I prepared my 37/64 bit with a heap of scotch(tm) vinyl tape



And used this grease that came with my house. Predates barcodes and has a 39c price tag on the lid. Was in the barn with the arsenic ant baits and some other ant poison that was banned by the EPA in the early 80s.




Not a hell of a lot of room to get in there with AC and PS. So removed the PS pump, the AC compressor and removed the PS feed pipe



Let it bleed out



So much room for activities now!



Marked as per FM and corky bell instructions. I found an archiveorg link for the document as the origianl is 404 and added it to the MT wiki. For reference, corky sez 1/5" back from the front of pan and 2.3" below oil pan lip, FM says 2" I saw @codrus had his drill walk and it caused a pan removal and i wanted to avoid that so went with the corky number. In the end, it ended up between the 2 values.
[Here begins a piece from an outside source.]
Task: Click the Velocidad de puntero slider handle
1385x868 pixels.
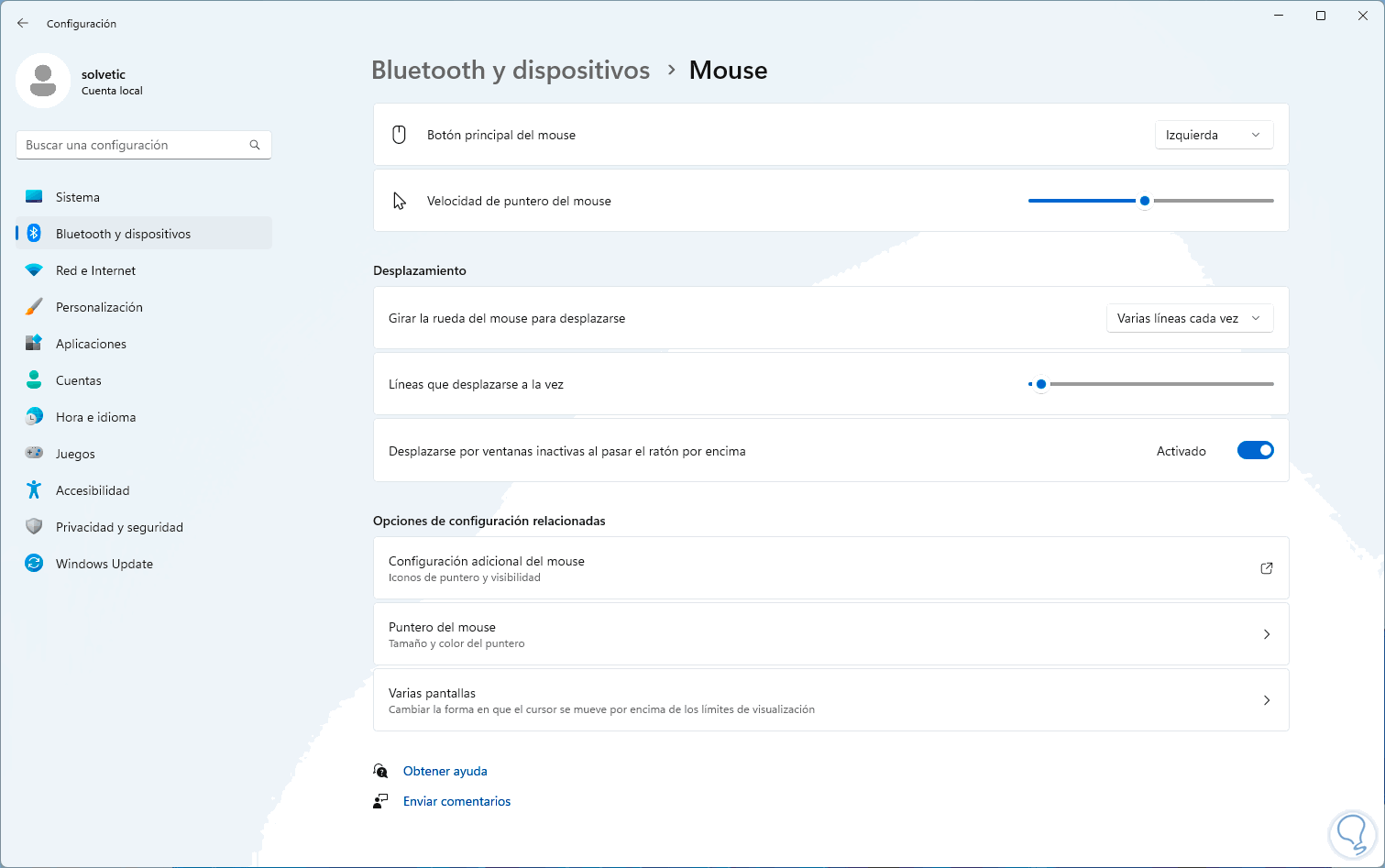Action: coord(1145,201)
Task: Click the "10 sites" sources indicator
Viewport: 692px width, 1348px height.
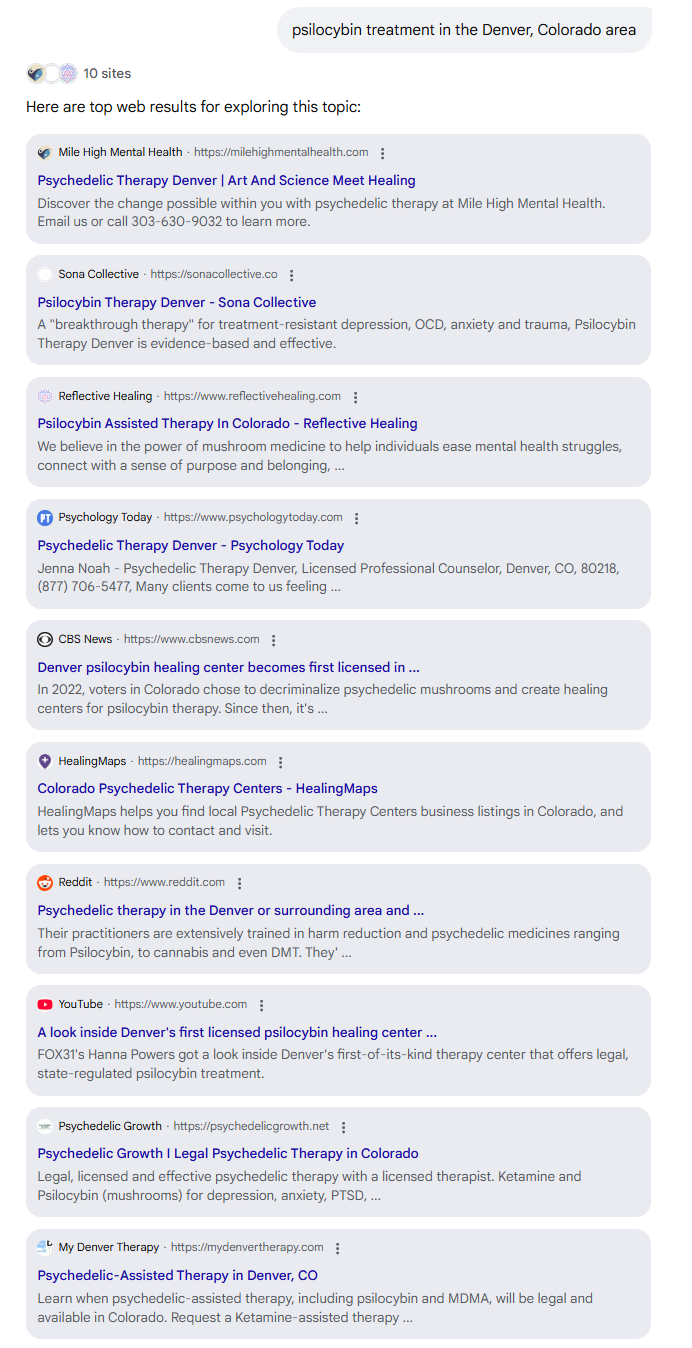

Started with a dry bit until I figured I was about to break through




Broken through!


Bigger hole.



Making more shavings



JB welded fitting in and capped!

Have reassembled the AC and PS (note to self, fill and bleed PS, put it on the whiteboard)
Note to self: buy a whiteboard.





Installed stud for knock sensor and pulled off oil cooler sammidge plate. Oil cooler hoses are weeping at the crimped fittings so will cap the cooler and get a hydraulic shop to make some fresh hoses at a later date. No rush.